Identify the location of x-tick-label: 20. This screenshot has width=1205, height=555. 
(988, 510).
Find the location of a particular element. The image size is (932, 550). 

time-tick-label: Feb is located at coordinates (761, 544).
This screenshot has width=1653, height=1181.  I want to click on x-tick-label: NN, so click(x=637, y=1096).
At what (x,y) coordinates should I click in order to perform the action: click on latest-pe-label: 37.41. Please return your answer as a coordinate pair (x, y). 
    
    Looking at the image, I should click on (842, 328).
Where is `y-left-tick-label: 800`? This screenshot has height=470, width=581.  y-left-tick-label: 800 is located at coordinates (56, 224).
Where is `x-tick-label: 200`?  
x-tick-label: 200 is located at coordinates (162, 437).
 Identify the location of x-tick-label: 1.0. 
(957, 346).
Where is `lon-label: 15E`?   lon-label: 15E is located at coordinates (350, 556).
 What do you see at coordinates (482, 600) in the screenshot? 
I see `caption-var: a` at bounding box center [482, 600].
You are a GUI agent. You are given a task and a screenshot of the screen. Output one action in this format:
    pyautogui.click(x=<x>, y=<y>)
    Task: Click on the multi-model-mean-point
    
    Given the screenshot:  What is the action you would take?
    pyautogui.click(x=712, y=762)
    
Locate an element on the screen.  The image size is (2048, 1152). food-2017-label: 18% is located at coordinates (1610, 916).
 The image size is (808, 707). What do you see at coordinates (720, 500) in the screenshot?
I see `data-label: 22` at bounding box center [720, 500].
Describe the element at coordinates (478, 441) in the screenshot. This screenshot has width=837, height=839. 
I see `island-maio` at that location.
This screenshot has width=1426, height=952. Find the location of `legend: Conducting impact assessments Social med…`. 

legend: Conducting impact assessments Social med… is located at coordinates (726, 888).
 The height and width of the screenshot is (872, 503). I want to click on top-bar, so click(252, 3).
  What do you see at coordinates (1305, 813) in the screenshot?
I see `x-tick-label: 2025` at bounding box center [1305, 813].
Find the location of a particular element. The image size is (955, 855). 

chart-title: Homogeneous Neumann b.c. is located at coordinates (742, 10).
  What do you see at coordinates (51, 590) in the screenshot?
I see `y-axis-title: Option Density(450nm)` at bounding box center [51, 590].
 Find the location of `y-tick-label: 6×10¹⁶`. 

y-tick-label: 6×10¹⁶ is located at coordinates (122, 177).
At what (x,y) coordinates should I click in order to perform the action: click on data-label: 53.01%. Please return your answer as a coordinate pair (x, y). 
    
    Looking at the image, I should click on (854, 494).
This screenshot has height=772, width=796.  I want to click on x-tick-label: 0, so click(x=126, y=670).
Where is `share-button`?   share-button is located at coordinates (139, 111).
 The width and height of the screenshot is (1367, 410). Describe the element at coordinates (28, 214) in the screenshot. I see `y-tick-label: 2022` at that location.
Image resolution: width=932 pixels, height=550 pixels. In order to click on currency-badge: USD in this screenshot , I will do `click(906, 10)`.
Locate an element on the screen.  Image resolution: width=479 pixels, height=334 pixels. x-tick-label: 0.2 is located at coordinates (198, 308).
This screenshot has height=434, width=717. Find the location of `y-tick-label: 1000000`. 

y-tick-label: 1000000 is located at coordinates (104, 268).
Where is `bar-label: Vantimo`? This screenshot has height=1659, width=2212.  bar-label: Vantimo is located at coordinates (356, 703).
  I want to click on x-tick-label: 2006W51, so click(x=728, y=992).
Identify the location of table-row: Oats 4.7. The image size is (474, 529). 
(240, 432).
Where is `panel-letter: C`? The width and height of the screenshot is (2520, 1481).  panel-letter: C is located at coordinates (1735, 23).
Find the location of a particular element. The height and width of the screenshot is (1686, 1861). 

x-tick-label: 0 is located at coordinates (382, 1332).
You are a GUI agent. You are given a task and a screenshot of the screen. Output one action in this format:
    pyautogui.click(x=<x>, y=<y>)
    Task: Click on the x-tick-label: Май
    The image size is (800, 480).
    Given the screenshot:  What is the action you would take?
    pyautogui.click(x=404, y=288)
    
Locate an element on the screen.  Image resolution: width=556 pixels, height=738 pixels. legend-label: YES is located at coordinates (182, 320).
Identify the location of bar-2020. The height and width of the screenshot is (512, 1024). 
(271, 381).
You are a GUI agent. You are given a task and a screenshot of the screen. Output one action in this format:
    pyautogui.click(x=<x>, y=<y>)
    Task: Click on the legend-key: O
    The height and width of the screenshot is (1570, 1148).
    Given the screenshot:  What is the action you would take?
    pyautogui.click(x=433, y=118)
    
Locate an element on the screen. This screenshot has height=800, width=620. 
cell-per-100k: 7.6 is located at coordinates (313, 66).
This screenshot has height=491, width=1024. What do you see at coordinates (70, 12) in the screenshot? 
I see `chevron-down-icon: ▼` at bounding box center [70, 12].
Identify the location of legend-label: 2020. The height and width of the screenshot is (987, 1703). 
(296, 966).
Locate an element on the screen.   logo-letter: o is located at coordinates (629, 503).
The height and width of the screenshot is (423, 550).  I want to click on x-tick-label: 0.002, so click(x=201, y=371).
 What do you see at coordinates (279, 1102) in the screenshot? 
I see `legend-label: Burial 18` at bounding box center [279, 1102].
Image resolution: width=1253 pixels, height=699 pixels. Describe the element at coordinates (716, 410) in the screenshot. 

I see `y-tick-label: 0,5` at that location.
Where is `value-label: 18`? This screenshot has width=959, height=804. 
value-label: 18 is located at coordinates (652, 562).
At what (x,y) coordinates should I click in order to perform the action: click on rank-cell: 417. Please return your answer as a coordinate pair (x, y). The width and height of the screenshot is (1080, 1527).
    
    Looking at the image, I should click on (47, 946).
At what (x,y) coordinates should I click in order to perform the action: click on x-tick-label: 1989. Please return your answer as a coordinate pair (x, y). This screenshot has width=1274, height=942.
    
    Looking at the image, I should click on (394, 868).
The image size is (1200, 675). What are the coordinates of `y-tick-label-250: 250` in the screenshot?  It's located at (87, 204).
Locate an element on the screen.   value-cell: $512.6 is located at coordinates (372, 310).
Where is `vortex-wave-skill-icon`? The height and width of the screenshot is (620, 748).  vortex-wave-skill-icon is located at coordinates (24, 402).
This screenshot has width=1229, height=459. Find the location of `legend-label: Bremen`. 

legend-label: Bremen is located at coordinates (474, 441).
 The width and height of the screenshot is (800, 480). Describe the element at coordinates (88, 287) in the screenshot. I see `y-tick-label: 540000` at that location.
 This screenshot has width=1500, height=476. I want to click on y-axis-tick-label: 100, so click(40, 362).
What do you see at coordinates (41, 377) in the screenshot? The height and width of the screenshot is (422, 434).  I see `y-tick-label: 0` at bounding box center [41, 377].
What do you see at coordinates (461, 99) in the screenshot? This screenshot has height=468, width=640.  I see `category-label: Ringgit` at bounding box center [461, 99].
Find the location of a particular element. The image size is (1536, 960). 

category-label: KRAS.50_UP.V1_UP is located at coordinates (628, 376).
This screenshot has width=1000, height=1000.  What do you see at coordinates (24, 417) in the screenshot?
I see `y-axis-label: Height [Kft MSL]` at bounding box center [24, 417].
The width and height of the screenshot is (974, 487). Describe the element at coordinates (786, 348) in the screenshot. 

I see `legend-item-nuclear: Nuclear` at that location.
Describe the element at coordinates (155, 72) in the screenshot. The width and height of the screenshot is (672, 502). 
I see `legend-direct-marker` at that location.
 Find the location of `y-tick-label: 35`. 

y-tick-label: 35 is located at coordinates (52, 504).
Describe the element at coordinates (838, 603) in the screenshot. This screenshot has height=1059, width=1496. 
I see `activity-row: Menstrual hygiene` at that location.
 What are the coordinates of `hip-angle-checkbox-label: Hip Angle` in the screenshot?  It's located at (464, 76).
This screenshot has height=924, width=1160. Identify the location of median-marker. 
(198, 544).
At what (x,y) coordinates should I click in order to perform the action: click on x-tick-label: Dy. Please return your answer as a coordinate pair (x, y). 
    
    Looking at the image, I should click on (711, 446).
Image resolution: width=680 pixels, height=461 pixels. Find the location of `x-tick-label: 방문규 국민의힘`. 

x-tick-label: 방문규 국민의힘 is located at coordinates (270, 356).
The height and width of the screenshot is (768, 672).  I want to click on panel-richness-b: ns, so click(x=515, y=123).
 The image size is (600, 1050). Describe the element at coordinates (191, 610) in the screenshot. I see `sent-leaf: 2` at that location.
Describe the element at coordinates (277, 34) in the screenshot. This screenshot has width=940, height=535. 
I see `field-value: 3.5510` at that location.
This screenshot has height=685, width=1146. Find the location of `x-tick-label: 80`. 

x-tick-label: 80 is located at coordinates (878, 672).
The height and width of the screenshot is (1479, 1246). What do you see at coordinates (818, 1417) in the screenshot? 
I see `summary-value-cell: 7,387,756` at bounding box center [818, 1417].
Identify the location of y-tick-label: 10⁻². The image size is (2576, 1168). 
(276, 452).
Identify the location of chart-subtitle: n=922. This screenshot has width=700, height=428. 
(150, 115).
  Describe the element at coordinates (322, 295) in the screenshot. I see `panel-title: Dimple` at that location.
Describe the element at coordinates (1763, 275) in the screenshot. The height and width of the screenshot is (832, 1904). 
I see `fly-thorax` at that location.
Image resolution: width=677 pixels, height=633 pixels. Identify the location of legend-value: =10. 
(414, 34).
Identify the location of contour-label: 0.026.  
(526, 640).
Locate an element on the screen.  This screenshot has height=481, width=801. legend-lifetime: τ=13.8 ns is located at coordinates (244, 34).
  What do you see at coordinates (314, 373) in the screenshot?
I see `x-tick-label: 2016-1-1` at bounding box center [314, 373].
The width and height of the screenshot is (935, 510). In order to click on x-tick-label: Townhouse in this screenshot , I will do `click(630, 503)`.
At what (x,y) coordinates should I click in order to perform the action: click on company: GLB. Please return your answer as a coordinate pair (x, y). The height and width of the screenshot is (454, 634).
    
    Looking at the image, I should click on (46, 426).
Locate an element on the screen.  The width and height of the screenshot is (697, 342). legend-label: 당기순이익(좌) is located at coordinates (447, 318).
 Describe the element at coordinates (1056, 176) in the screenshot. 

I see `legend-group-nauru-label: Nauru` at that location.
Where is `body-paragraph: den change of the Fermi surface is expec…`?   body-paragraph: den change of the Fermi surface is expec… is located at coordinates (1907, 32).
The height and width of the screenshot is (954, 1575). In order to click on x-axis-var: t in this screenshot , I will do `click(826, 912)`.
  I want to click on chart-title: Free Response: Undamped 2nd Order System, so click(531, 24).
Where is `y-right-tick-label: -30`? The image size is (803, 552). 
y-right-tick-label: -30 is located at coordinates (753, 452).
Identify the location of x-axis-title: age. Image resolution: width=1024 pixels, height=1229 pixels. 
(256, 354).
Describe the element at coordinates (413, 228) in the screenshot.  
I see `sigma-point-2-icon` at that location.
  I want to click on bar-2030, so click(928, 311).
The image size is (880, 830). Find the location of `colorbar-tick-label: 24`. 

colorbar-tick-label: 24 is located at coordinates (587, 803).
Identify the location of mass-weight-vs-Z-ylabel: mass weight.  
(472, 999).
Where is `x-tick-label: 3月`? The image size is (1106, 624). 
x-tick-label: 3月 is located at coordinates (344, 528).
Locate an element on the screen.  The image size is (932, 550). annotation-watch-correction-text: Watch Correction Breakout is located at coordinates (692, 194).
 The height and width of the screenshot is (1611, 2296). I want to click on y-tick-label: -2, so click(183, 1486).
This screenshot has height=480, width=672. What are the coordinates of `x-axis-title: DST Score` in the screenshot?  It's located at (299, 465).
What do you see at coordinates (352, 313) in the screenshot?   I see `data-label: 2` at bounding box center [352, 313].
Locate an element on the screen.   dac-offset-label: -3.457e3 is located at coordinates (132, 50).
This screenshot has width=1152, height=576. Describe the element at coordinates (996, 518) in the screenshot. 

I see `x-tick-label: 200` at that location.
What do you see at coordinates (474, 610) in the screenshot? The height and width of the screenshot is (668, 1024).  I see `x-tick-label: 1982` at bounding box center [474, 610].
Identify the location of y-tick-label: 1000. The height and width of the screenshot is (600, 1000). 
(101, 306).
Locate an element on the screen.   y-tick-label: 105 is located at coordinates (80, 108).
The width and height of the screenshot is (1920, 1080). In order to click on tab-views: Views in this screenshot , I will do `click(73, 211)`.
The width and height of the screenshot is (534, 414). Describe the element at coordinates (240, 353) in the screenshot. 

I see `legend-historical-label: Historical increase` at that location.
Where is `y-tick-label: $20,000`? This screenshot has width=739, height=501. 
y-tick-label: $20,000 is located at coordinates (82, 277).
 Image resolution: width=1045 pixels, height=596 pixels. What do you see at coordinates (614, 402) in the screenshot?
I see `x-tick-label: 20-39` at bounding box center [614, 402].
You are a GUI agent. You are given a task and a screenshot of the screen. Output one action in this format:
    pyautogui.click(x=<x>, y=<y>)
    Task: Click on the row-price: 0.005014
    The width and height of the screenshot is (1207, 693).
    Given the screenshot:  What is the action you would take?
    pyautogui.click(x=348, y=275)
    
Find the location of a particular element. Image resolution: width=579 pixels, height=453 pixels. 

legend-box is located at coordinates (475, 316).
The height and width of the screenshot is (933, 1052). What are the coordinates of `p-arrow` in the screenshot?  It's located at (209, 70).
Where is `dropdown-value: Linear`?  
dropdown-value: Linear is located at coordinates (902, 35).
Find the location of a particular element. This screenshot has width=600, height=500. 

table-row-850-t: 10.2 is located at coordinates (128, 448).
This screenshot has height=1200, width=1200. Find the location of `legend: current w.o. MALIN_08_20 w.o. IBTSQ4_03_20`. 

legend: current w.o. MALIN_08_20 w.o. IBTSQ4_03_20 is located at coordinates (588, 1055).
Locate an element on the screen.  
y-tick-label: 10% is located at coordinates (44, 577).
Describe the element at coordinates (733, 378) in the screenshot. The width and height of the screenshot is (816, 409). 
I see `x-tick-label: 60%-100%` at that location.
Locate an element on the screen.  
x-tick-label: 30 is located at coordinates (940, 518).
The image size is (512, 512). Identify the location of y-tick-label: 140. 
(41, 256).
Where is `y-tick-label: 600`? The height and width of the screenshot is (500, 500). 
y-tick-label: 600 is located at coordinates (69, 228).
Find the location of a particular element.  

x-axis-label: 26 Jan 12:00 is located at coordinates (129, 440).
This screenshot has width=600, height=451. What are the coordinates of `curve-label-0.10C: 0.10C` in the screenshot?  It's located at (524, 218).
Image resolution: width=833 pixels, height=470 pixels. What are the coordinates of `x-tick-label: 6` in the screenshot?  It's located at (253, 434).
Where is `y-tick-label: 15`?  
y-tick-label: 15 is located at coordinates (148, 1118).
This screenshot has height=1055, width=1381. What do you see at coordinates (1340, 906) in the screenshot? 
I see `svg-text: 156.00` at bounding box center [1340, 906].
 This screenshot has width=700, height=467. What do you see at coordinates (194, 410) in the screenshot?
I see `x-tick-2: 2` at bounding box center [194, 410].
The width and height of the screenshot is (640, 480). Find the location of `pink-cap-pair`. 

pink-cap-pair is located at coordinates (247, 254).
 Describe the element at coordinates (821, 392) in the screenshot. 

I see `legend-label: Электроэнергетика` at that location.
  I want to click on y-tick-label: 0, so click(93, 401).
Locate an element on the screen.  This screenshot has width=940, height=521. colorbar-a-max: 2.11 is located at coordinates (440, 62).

·····

**Exercise instructions**
Please print, character for character, the entries above from the line containing "This screenshot has height=480, width=672." through the line containing "coordinates (80, 108).", including both of those lines.

**Result**
This screenshot has height=480, width=672. What are the coordinates of `x-axis-title: DST Score` in the screenshot?  It's located at (299, 465).
What do you see at coordinates (352, 313) in the screenshot?   I see `data-label: 2` at bounding box center [352, 313].
Locate an element on the screen.   dac-offset-label: -3.457e3 is located at coordinates (132, 50).
This screenshot has width=1152, height=576. Describe the element at coordinates (996, 518) in the screenshot. 

I see `x-tick-label: 200` at that location.
What do you see at coordinates (474, 610) in the screenshot? The height and width of the screenshot is (668, 1024).  I see `x-tick-label: 1982` at bounding box center [474, 610].
Identify the location of y-tick-label: 1000. The height and width of the screenshot is (600, 1000). 
(101, 306).
Locate an element on the screen.   y-tick-label: 105 is located at coordinates (80, 108).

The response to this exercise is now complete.